TO DO: Rewrite the stretch from the line that contains "Click the right arrow in Our team" through the line that contains "click(44, 103)", swapping "yellow" for "red" and leaving everything else unchanged. Return only those lines.

[Word and element location data]
+ + +
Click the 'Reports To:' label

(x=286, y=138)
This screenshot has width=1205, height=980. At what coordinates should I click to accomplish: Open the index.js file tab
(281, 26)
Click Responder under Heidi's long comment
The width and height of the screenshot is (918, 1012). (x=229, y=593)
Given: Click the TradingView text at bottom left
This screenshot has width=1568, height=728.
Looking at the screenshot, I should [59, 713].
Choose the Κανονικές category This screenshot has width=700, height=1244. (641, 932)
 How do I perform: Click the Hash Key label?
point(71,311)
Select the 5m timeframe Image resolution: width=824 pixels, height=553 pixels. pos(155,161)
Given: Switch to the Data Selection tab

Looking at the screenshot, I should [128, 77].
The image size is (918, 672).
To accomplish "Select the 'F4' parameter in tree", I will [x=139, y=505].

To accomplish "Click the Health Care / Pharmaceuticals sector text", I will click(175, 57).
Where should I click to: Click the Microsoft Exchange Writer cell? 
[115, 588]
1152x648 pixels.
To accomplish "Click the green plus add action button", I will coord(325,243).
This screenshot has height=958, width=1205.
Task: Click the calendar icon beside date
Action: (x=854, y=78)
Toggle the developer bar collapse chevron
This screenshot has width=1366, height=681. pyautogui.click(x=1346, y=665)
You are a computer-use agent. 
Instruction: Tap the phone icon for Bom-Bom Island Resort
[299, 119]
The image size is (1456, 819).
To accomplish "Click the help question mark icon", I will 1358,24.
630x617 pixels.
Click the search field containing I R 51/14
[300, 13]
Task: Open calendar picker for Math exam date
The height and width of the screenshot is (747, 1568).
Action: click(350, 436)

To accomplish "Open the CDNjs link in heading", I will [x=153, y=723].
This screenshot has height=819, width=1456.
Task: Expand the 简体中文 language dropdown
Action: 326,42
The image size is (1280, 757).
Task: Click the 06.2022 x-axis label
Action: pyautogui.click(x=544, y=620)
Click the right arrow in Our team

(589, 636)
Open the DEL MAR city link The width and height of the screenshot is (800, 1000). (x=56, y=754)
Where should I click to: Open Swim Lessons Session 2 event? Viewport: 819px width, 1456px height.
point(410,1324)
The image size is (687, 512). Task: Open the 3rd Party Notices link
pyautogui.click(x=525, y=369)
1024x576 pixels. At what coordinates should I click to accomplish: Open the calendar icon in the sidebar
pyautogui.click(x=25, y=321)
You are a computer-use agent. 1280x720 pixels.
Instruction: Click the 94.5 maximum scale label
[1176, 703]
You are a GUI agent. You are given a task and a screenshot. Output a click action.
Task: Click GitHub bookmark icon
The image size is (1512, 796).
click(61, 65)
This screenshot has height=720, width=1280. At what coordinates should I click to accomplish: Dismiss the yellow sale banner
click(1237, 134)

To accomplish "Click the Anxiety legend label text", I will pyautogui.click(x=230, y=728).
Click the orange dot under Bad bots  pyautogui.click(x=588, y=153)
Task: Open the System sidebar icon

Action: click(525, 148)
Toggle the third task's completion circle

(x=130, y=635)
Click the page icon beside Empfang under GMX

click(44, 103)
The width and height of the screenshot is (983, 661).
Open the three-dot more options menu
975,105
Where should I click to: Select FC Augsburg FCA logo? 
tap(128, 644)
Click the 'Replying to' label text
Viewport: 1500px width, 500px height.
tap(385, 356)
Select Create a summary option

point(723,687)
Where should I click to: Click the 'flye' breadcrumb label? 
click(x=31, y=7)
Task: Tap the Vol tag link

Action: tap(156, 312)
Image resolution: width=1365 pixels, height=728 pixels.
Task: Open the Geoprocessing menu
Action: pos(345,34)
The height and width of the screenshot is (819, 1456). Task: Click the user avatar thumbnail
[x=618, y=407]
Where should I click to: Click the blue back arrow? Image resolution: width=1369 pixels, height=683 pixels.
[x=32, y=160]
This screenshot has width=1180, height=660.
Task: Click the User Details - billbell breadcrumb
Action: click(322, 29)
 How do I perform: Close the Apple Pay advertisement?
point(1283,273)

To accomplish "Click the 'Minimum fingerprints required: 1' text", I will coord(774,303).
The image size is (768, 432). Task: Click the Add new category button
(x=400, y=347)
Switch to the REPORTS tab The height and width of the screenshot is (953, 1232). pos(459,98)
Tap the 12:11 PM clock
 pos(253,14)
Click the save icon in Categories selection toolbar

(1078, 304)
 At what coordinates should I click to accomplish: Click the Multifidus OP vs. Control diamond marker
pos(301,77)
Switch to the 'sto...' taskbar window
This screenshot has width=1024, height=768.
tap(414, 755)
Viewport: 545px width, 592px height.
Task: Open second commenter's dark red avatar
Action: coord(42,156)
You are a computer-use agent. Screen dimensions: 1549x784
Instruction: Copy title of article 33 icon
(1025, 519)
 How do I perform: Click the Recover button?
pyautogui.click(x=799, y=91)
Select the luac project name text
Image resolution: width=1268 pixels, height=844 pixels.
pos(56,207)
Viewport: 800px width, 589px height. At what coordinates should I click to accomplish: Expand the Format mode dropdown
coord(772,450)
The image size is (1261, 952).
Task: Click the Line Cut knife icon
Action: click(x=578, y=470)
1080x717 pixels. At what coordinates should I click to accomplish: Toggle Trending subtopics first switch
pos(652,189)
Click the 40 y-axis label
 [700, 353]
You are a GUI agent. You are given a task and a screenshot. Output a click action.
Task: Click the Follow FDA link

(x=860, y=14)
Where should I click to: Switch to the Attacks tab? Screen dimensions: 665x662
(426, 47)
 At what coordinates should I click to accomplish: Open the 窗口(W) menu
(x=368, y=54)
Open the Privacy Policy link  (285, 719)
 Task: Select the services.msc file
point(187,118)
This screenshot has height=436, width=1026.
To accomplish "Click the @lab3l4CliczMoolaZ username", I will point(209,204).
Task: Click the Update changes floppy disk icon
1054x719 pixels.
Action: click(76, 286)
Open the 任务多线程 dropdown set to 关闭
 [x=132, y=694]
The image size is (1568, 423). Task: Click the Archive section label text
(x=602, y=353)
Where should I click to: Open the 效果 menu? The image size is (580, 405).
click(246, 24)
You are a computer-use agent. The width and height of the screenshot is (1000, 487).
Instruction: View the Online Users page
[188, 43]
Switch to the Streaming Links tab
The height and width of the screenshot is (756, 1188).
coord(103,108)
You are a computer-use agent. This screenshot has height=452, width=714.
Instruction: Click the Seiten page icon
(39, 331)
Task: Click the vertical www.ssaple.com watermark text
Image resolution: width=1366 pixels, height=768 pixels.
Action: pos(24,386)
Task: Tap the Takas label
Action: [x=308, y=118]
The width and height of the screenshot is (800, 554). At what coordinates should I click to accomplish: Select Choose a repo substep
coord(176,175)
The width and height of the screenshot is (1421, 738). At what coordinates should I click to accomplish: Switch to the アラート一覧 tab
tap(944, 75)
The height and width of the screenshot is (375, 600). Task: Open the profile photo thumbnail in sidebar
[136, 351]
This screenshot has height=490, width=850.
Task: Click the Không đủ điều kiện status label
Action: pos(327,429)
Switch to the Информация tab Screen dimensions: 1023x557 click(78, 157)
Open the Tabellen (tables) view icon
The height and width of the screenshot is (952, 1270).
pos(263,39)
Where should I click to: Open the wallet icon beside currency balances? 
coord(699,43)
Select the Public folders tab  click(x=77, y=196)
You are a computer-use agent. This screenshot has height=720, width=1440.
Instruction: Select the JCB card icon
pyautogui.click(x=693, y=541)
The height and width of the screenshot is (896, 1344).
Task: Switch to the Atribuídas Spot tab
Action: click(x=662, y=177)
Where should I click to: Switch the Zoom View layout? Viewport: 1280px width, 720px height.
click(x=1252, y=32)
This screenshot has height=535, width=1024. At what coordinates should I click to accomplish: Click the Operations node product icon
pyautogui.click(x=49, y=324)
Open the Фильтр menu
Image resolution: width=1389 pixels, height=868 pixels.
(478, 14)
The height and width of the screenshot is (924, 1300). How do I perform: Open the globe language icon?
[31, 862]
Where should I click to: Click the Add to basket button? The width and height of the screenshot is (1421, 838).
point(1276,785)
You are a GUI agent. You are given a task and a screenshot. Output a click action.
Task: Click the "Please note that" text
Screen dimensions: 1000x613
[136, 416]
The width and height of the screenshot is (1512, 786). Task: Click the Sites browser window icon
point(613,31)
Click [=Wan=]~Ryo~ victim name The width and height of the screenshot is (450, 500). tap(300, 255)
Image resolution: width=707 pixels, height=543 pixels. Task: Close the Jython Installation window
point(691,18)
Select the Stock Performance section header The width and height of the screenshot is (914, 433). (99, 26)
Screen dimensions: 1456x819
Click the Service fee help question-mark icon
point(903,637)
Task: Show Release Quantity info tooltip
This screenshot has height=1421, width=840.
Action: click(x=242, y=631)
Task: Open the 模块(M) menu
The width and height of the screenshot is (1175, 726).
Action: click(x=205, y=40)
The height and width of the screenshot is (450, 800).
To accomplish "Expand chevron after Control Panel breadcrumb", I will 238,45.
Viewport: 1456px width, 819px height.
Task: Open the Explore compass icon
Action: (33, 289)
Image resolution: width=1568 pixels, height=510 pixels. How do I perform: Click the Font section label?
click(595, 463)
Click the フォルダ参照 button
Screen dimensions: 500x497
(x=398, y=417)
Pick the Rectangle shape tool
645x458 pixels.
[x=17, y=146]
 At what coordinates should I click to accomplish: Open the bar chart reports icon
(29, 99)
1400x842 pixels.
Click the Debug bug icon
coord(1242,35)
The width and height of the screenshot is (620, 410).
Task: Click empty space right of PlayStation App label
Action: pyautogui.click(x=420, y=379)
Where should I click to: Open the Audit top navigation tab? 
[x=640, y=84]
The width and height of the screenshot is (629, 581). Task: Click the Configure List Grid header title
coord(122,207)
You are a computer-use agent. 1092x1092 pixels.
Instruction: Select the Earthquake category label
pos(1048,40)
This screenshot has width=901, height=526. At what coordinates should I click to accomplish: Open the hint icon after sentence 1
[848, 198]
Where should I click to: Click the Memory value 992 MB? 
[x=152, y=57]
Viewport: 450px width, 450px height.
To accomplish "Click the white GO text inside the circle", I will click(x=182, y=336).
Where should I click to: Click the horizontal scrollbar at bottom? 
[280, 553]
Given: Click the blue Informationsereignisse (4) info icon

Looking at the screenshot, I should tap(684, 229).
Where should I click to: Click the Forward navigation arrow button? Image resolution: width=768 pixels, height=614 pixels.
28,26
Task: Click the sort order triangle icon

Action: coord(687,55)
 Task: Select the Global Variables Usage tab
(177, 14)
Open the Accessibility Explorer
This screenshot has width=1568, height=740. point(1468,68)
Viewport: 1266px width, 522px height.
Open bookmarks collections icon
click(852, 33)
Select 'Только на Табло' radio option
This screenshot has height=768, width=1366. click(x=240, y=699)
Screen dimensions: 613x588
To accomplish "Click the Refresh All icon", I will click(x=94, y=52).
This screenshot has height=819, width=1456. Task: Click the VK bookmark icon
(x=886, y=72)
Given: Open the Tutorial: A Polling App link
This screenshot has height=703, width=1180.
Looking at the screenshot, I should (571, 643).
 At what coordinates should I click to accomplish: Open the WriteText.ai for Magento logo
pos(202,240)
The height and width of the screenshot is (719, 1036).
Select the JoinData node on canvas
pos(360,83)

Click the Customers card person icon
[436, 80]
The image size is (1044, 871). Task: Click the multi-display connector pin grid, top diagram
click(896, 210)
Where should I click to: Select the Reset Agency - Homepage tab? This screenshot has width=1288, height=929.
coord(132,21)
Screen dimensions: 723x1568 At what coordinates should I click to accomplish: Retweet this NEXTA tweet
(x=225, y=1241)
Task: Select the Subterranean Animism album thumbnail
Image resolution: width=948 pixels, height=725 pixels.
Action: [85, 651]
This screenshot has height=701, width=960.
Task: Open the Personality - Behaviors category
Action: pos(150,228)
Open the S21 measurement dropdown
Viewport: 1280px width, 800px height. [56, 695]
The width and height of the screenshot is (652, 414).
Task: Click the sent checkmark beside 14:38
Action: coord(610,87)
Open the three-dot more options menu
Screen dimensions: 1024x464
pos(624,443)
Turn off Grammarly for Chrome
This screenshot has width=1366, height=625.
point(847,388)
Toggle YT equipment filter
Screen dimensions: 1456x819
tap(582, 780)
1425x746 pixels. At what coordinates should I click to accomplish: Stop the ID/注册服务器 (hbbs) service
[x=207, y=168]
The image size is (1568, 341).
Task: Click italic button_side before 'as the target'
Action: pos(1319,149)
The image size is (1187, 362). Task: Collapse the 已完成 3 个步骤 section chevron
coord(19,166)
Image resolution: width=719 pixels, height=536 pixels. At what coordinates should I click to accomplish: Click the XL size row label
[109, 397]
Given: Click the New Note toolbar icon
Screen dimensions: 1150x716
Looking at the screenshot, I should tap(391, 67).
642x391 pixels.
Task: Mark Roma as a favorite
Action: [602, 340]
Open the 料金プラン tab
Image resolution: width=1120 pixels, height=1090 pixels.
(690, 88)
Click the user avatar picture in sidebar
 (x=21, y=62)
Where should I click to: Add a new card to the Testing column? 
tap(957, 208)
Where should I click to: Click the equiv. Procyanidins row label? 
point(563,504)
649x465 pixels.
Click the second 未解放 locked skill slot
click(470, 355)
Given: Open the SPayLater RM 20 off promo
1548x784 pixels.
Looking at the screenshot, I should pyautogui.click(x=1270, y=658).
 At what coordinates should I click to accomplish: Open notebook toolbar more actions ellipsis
+ + +
OUTPUT:
Click the right arrow in Our team

(589, 636)
Open the DEL MAR city link The width and height of the screenshot is (800, 1000). (x=56, y=754)
Where should I click to: Open Swim Lessons Session 2 event? Viewport: 819px width, 1456px height.
point(410,1324)
The image size is (687, 512). Task: Open the 3rd Party Notices link
pyautogui.click(x=525, y=369)
1024x576 pixels. At what coordinates should I click to accomplish: Open the calendar icon in the sidebar
pyautogui.click(x=25, y=321)
You are a computer-use agent. 1280x720 pixels.
Instruction: Click the 94.5 maximum scale label
[1176, 703]
You are a GUI agent. You are given a task and a screenshot. Output a click action.
Task: Click GitHub bookmark icon
The image size is (1512, 796).
click(61, 65)
This screenshot has height=720, width=1280. At what coordinates should I click to accomplish: Dismiss the red sale banner
click(1237, 134)

To accomplish "Click the Anxiety legend label text", I will pyautogui.click(x=230, y=728).
Click the orange dot under Bad bots  pyautogui.click(x=588, y=153)
Task: Open the System sidebar icon

Action: click(525, 148)
Toggle the third task's completion circle

(x=130, y=635)
Click the page icon beside Empfang under GMX

click(44, 103)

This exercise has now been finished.